As a teenager, I was preparing to leave home and get an apartment on my own. The day before I was set to go, I was alone in the back yard with my dad. I could sense that he wanted to say something by the awkward way he looked around avoiding my eyes. Finally, he said; “Son… you know how you are?” Cautiously I said, “Yes?” because this seemed to me like a trick question. He looked me in the eyes and said, “Don’t be that way.” This turned out to be excellent advice, but sadly, it was hard to follow.

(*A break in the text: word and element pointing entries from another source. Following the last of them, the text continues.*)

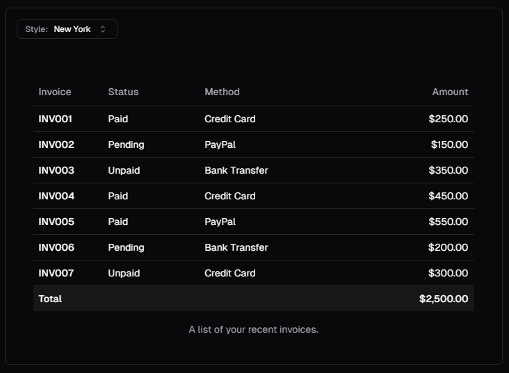Click the $2,500.00 total amount
The image size is (509, 373).
[444, 299]
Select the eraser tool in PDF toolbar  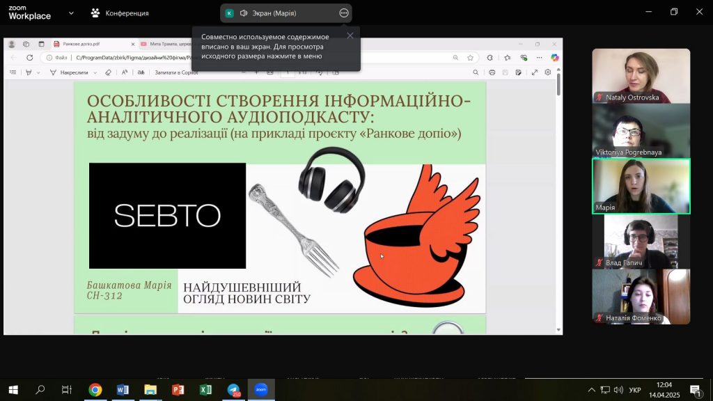click(108, 72)
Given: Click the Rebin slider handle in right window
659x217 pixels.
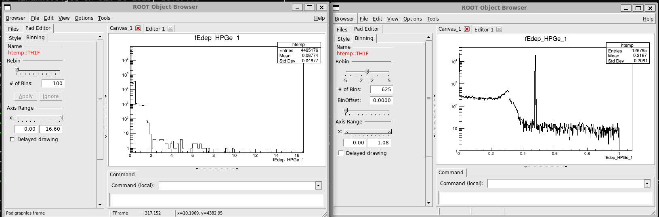Looking at the screenshot, I should coord(367,72).
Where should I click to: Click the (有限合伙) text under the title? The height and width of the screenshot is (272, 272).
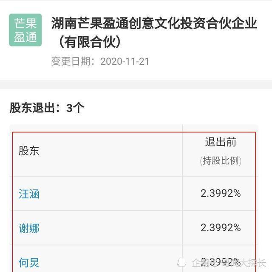click(x=90, y=42)
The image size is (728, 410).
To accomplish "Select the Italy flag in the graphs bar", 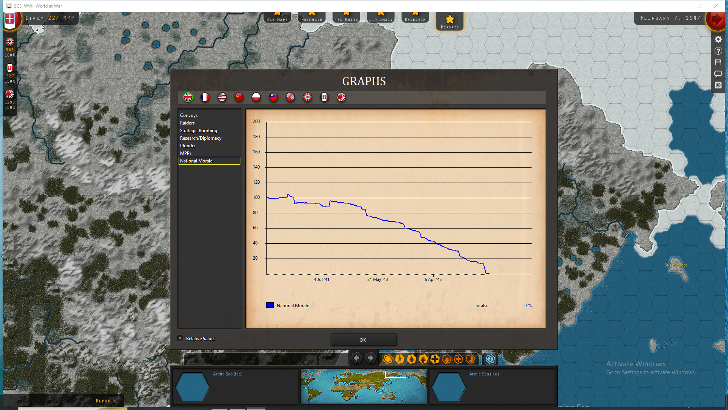I will click(324, 97).
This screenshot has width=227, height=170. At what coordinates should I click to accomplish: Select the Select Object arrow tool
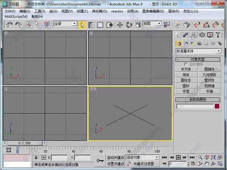pos(82,25)
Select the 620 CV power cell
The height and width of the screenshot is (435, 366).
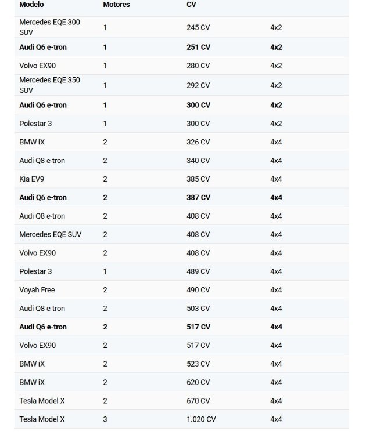(x=198, y=382)
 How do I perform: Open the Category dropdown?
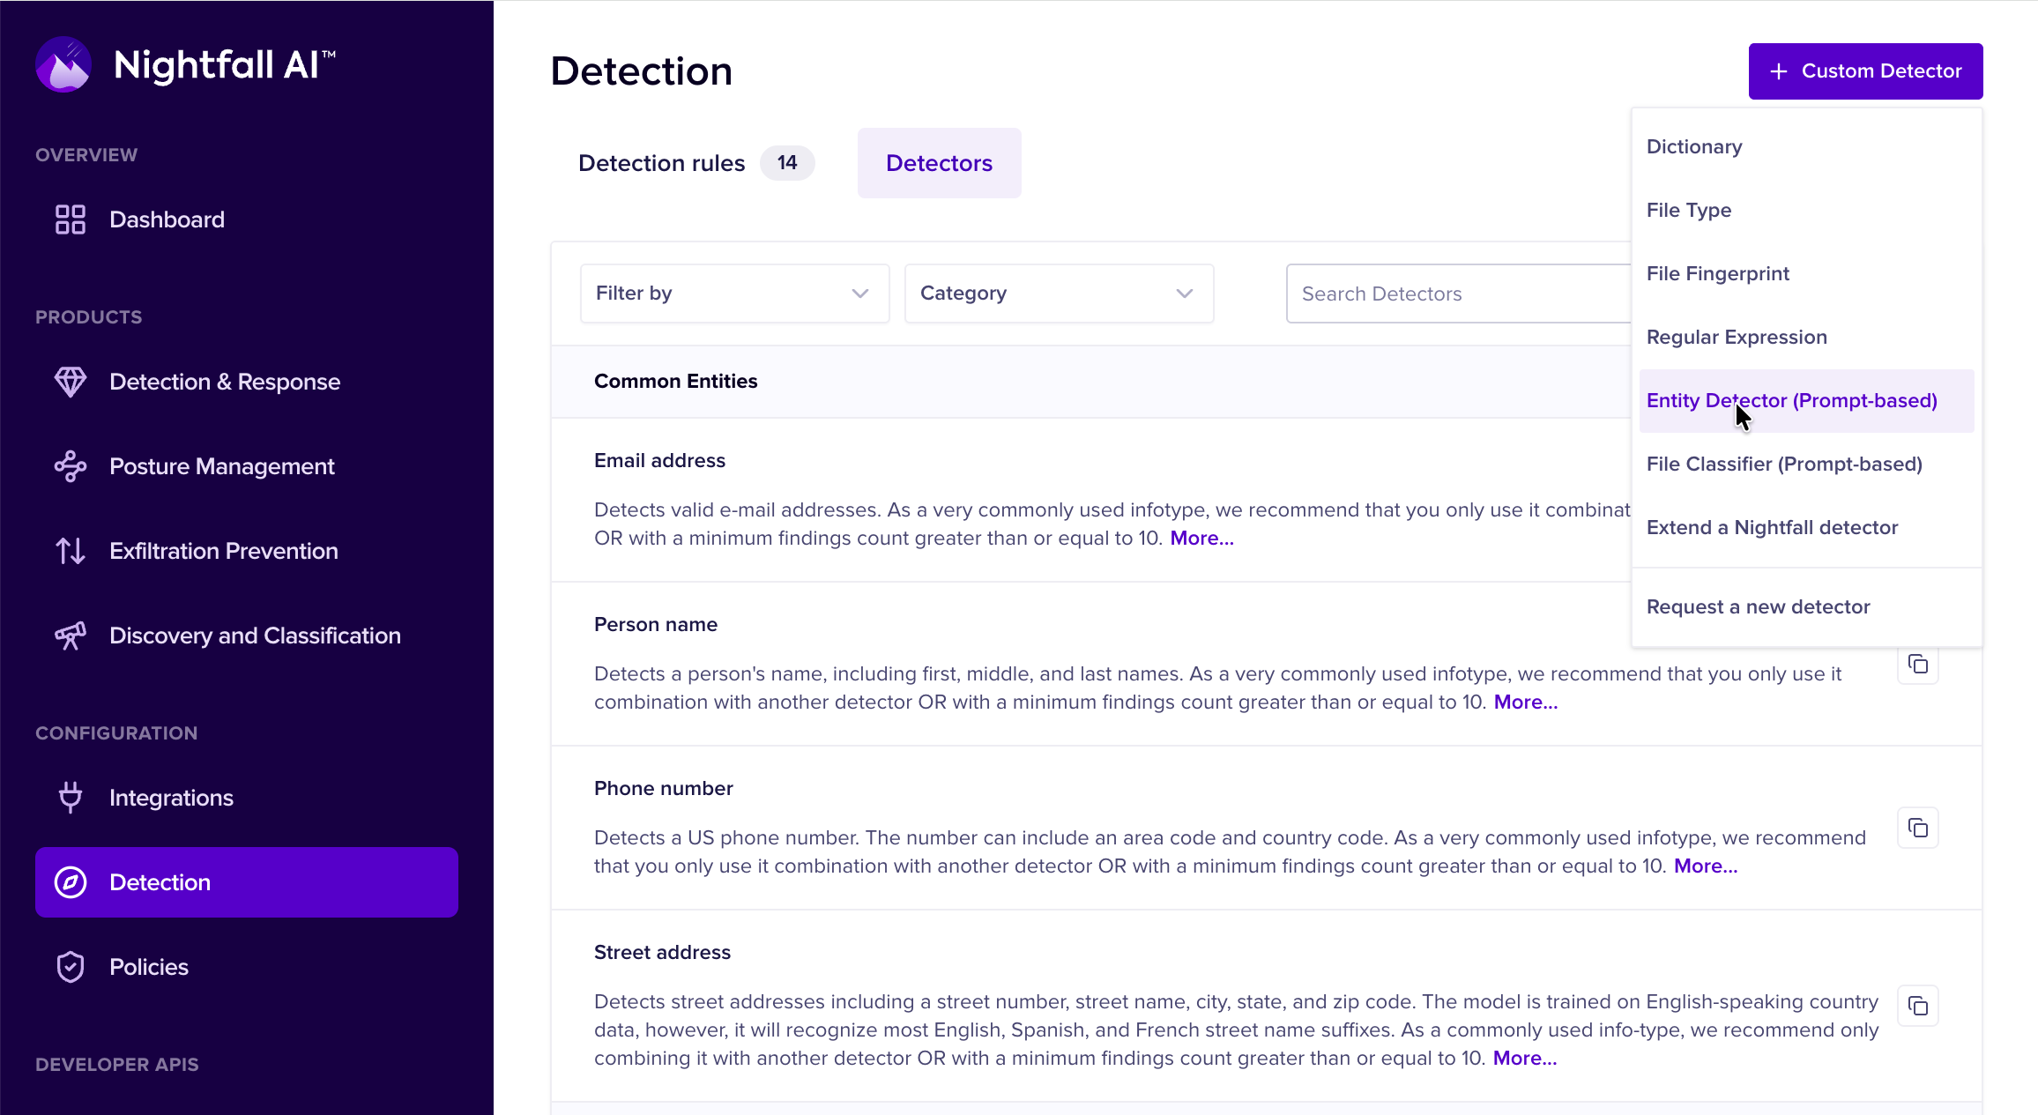[1059, 294]
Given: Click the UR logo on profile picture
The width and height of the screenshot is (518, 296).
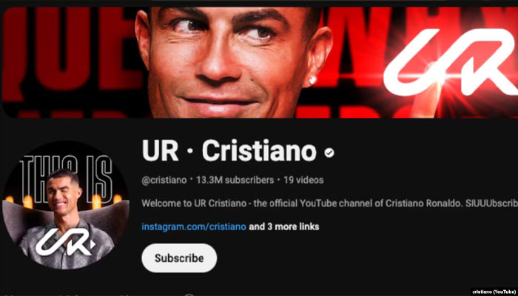Looking at the screenshot, I should [65, 243].
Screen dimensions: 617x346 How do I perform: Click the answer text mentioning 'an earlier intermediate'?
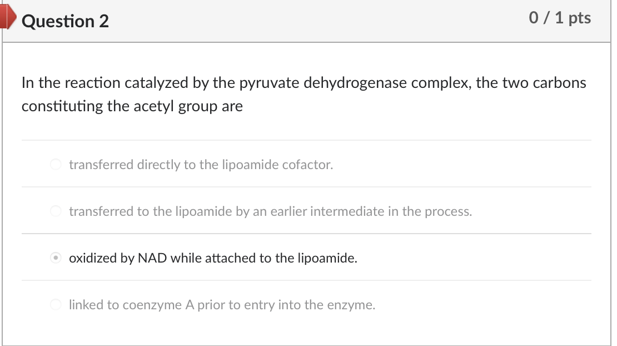[270, 211]
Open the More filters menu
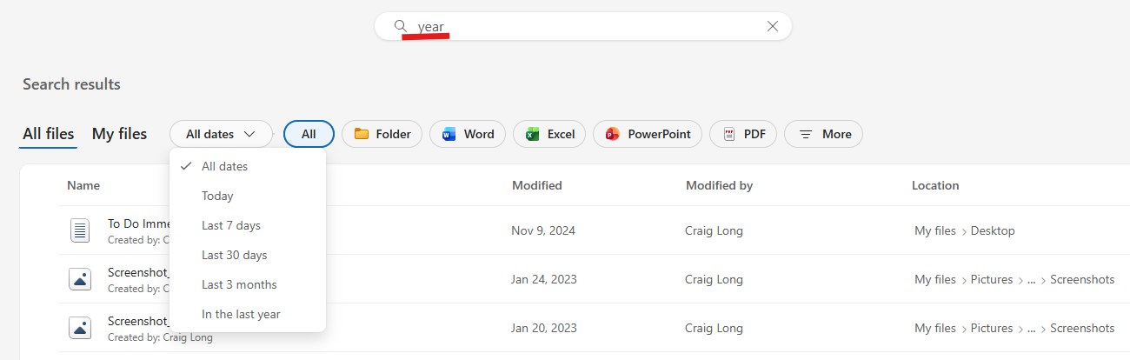This screenshot has height=360, width=1130. click(x=824, y=134)
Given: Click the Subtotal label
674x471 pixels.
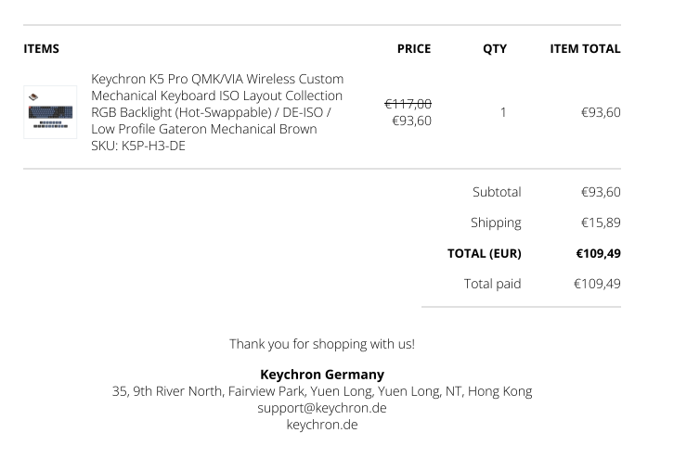Looking at the screenshot, I should tap(497, 192).
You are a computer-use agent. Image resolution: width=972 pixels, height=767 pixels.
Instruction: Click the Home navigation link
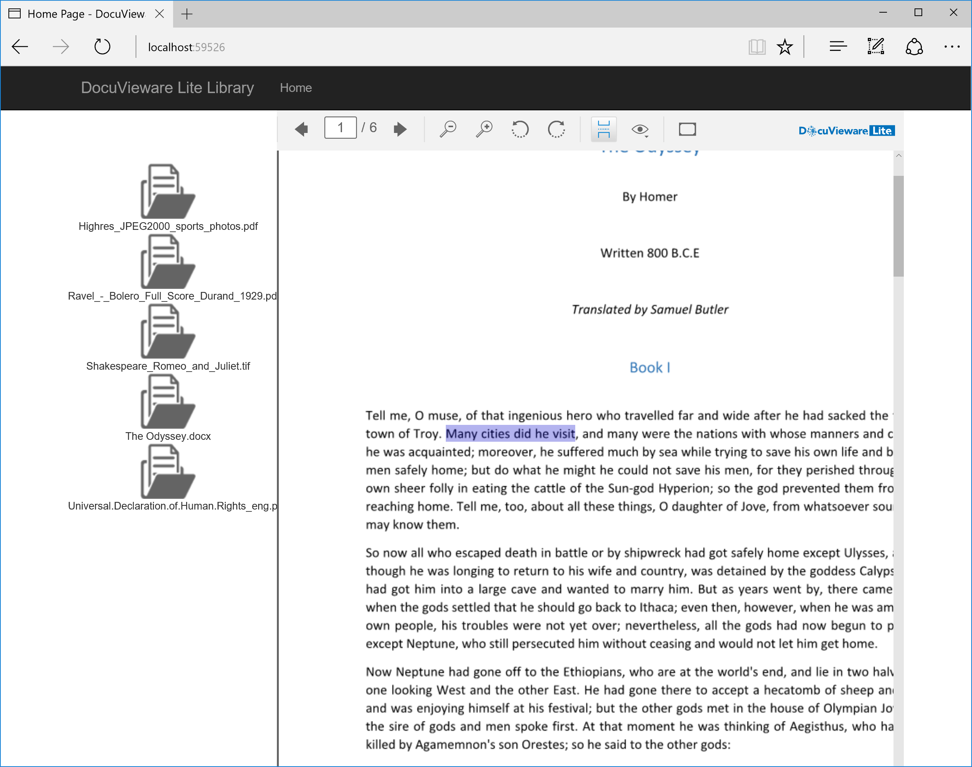click(295, 88)
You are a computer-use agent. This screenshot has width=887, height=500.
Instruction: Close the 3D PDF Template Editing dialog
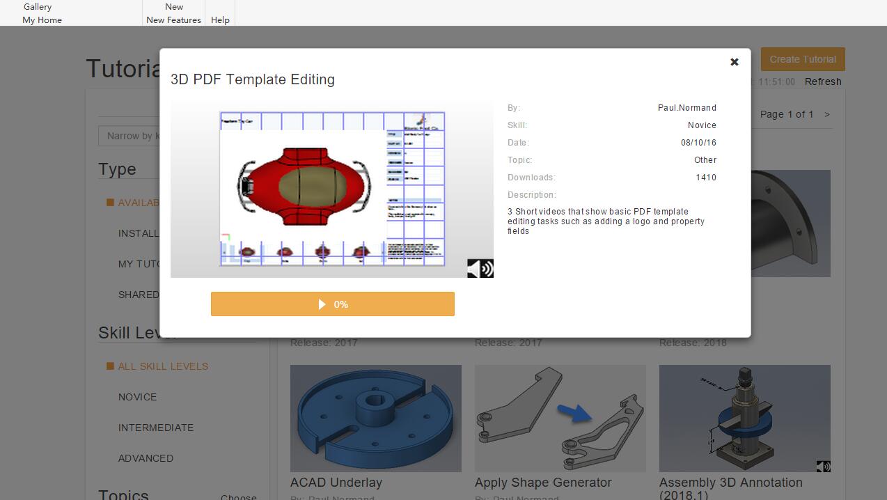(734, 62)
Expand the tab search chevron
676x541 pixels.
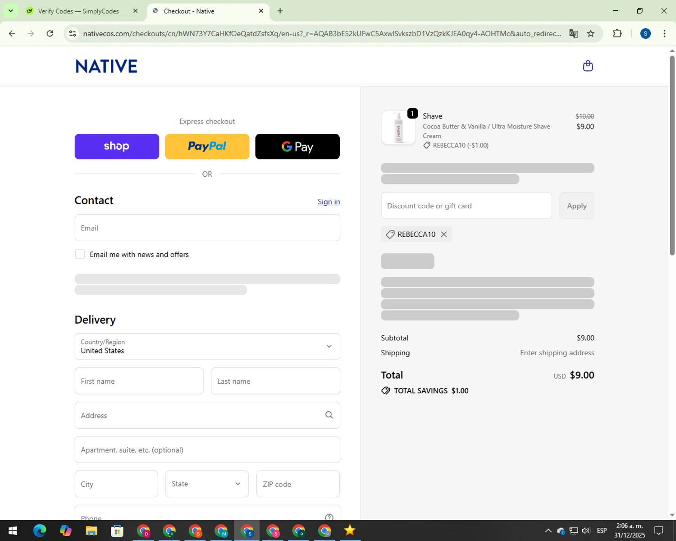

You don’t have to look hard to find human nature. Just watch toddlers play together. It’s fortunate they don’t know how to use guns. Few of us would survive. I know what you’re thinking. Babys are innocent little angels. That’s true, right up to the moment you withhold something they really want. It’s clear that if they knew the nuclear launch codes… they wouldn’t even blink. Slowly, and with great effort, we learn that a little cooperation will help us get more of what we want than flinging ourselves on the floor and screaming. Of course, extorting our loved ones with the threat of bad behavior is a tactic a few of us will keep for life. Those people end up alone with inanimate objects for best friends. But that’s not the point. The point is, human nature is not something we need to be taught. For everyone to live another day, it’s something we need to be untaught.

So, in spite of us having been manufactured in God’s image, we are born with instinctual motives and behaviors that are best unlearned. That is, assuming we don’t want to grow up to be Joseph Stalin. Why is that? Why is human nature a mental disorder that humans are best cured of? For sure, getting to the bottom of that conundrum might be good for us, but probably a little depressing.

We like to think of the world in terms of heroes and villains — the good guys and the bad guys. The problem is that there’s a hero and a villain lurking inside each of us. We love and hate both of those guys for getting in the way of our plans to conquer and/or save the world. The path we choose in life is a grudging compromise between the two which thankfully saves the world from having to deal with the worst consequences of either of those plans. Perhaps, it’s our ability to successfully hide this innate schizophrenia that allows us to function in the world. I think maybe it is… but wait… no I don’t.

Jesus tells us that God loves this world in spite of the fact that it pretty badly needs to be saved. But the problem with the world, and what really needs saving… is us. The way in which Jesus will save the world is by saving us, and showing us a better way to live. That “way” is summarized in the Sermon on the Mount and detailed in the story of his life. Like my dad, Jesus is saying; “You know how you are? Don’t be that way.”

Our problem is that we’ve been sitting in the dark planning to conquer and/or save the world and someone opened the #&#@ door and let the light in. The light of course, isn’t the problem. The problem is that our dark little rooms are full of things that we love, and nevertheless are killing us slowly. We intuitively understand that to walk out into the light, there are things that must be left behind. That dissonance which the light makes us feel… we deeply resent.

Jesus of course, is that light. To actually live a better life, that is better than the one we would plan ourselves, we’ll need to walk into the light, exposing both the good and the bad, the hero and the villain, to that penetrating and gracious light. It’s only in the light that we dare to do our work. In the dark our efforts, however well intentioned, will fall short of being good. I recommend starting slowly. If you’re like me, you’ll find not being like you… difficult. But as long as you remain in the light, you’ll see a path in front of you. Just follow it. You’ll find everything you need up ahead. But you’ll never be able to see it in the dark.